L’inflation continuera de se faire sentir au cours des prochains mois, au fur et à mesure que les activités reprennent après les confinements, avec l’importante poussée de la relance budgétaire qui se fera sentir à tous les niveaux de l’économie.
Mais pour les investisseurs, il est difficile de jauger les perspectives d’inflation à ce stade.
« Il y a tellement de dislocations dans l’économie à la suite des réouvertures et des effets de base d’il y a un an qu’il faudra au moins six à douze mois avant d’avoir une vision claire de la tendance inflationniste sous-jacente », a déclaré Jason Bloom, responsable des stratégies de revenu fixe et de FNB alternatives chez Invesco.
Les investisseurs qui s’inquiètent aujourd’hui d’un choc inflationniste sont confrontés à un dilemme. Certains actifs considérés comme étant les couvertures traditionnelles d’un tel risque, comme les obligations indexées à l’inflation et les matières premières, ont déjà sensiblement augmenté. En fait, une période de forte inflation a déjà été anticipée dans une certaine mesure par les marchés
et le passé regorge d’avertissements pour ceux qui tardent à acheter la coûteuse indexation à l’inflation.
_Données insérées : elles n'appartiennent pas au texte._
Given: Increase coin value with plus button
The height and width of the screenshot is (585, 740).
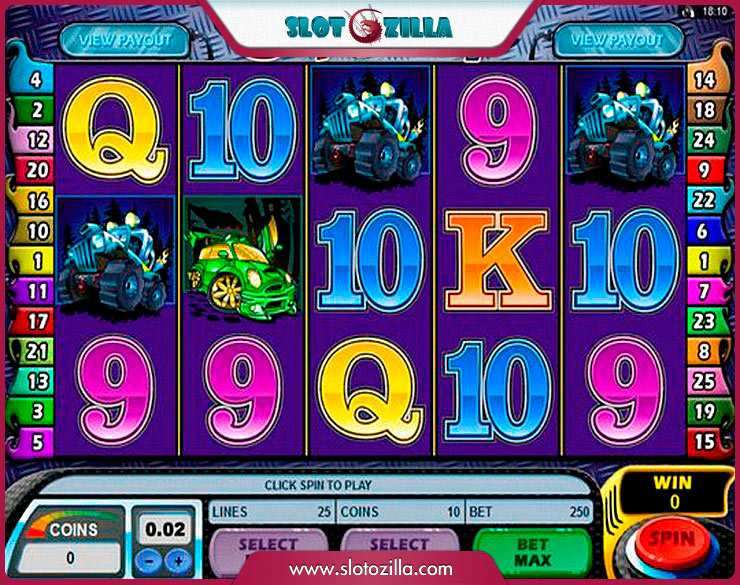Looking at the screenshot, I should [178, 560].
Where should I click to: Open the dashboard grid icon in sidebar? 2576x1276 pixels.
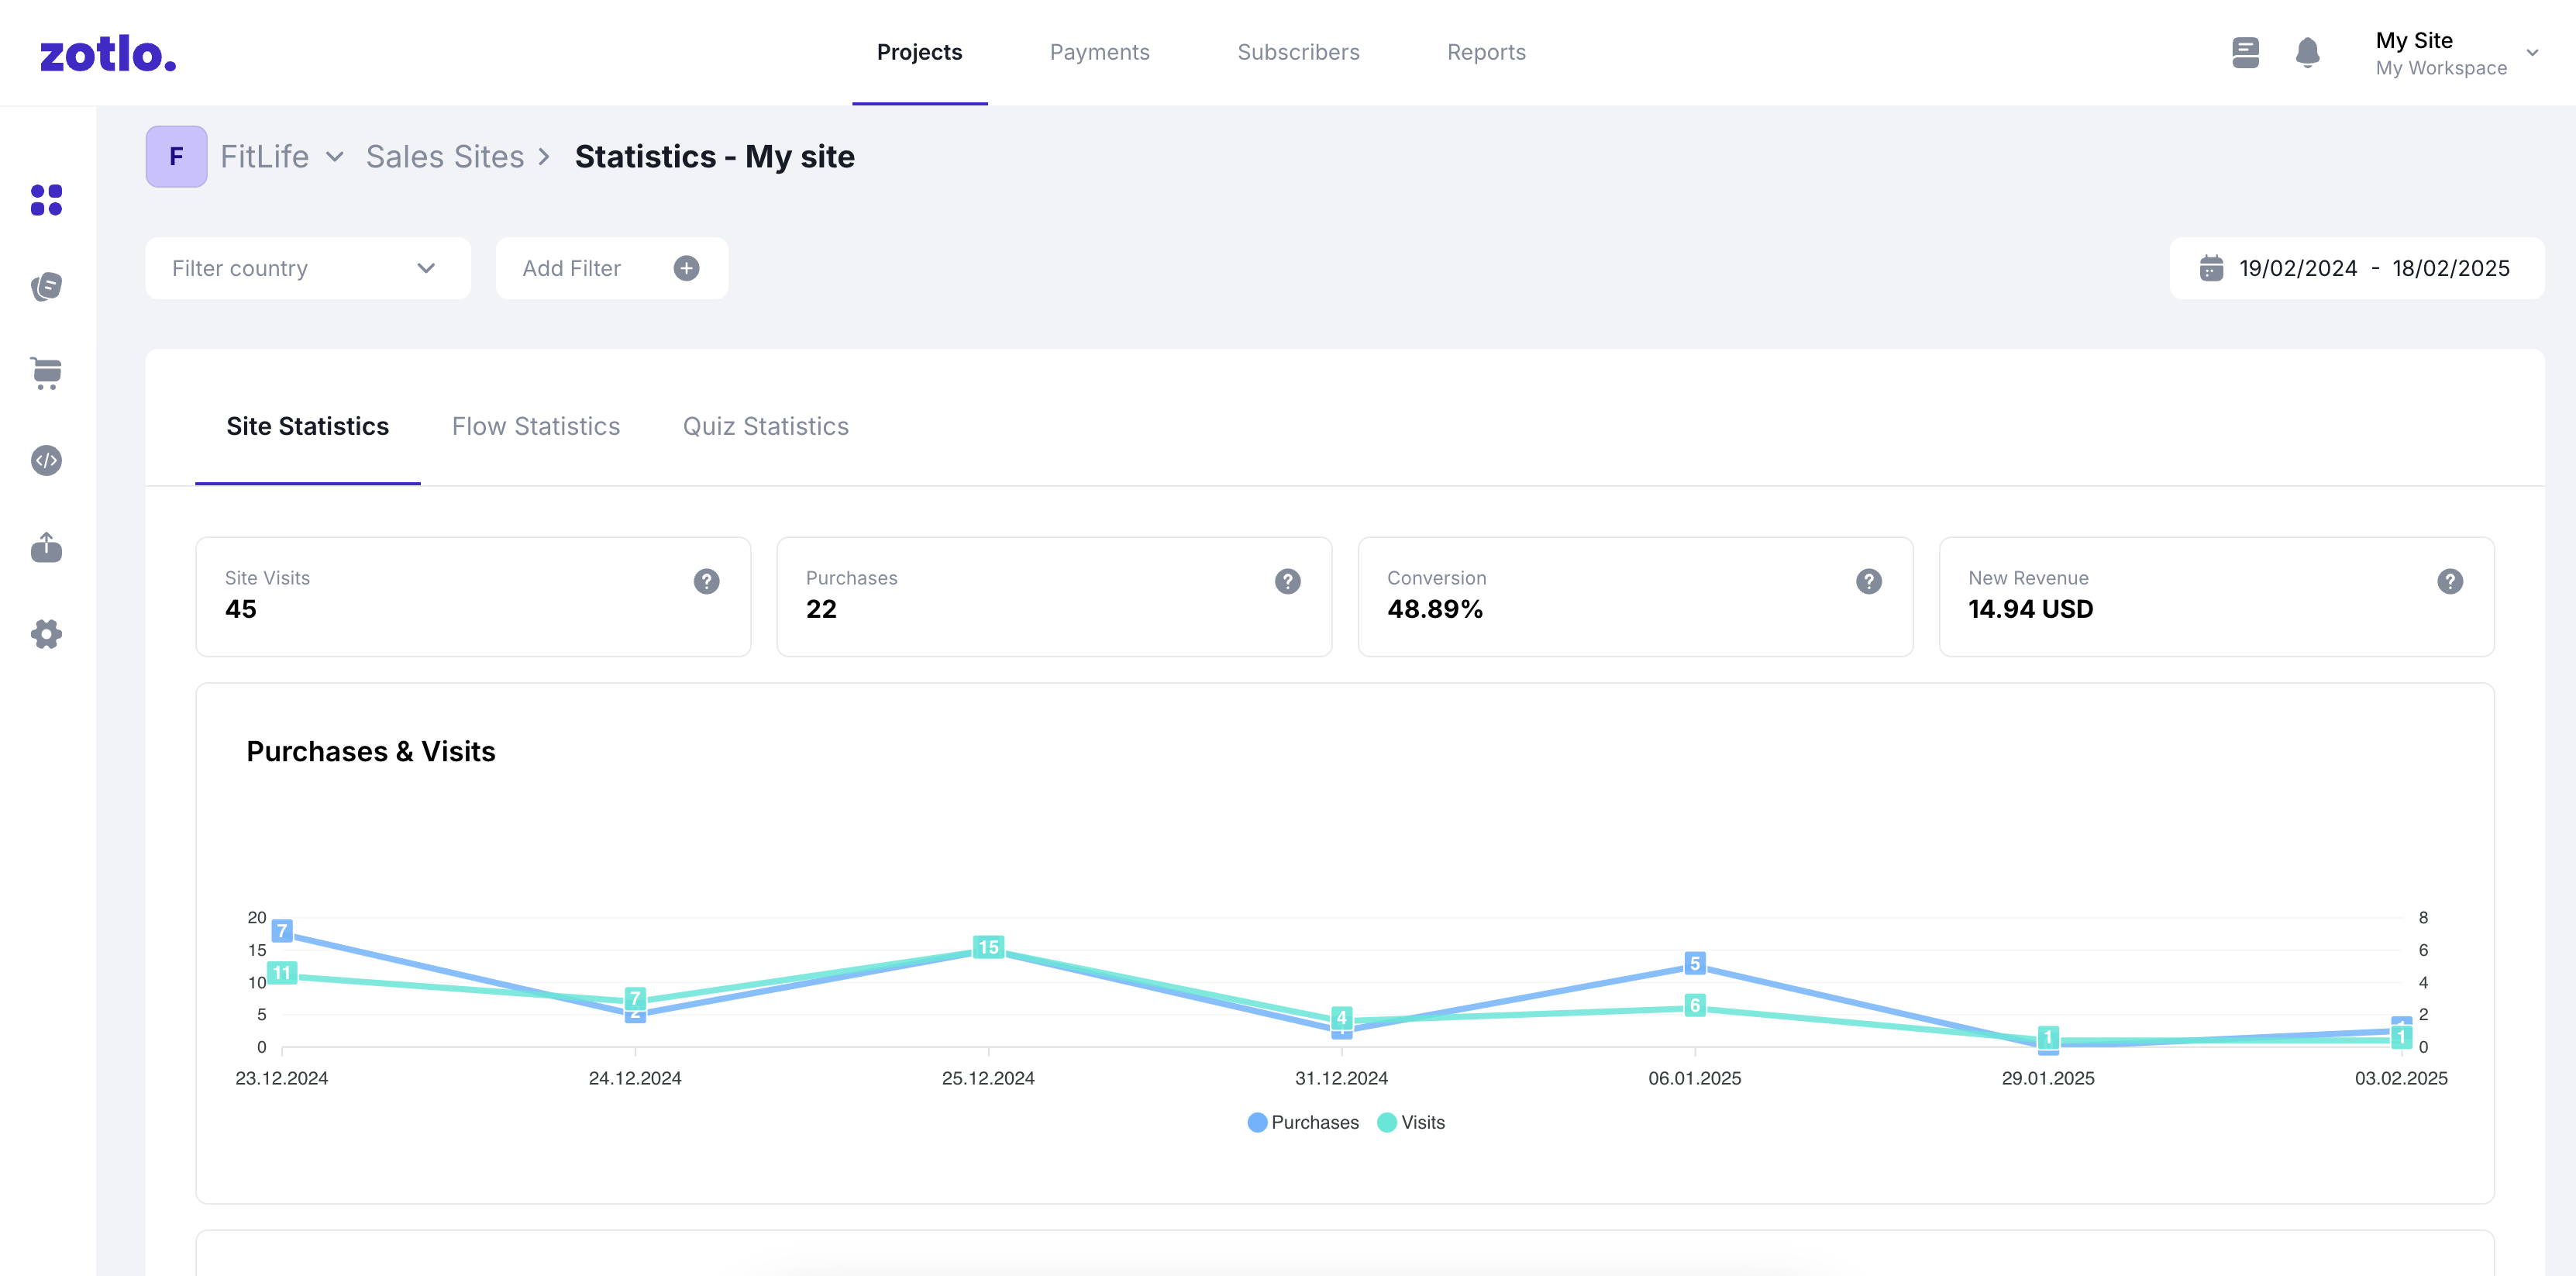click(46, 200)
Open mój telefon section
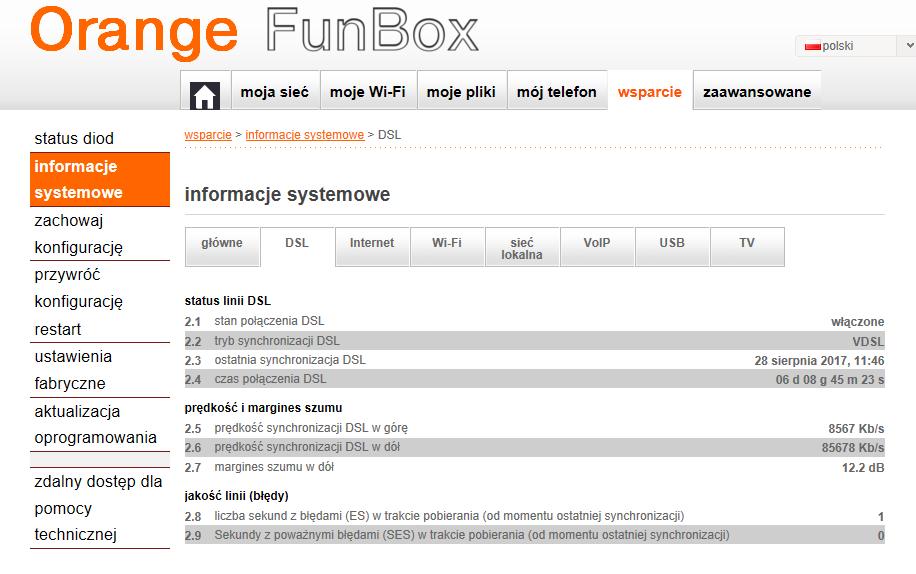The height and width of the screenshot is (574, 916). (557, 92)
Les alarmes inflationnistes passées, lors des reprises économiques à la suite de l’éclatement de la bulle Internet au début des années 2000 et de la crise financière de 2008, se sont révélées être fausses. Après une récession heureusement brève associée à la pandémie, les puissantes tendances désinflationnistes bien ancrées, à savoir le vieillissement de la population et la baisse des coûts associés à l’innovation technologique, ne se sont en aucun cas amoindries.
Pour ces raisons, un certain nombre d’investisseurs et la Réserve fédérale américaine s’attendent à ce que les pressions inflationnistes de cette année se révèlent être « éphémères ». Mais faisant front à ces forces désinflationnistes est l’ampleur gargantuesque des politiques monétaires et budgétaires de la dernière année.
Les effets de la relance monétaire et budgétaire signifient que « l’inflation pourrait se chiffrer à un rythme de 2,5 % (annualisé), comparativement à une moyenne de 1,5 % avant la pandémie », a déclaré Jason Pride, directeur des investissements de patrimoine privé chez Glenmede Investment Management. « L’inflation sera plus élevée. Atteindra-t-elle de dangereux sommets? Non. »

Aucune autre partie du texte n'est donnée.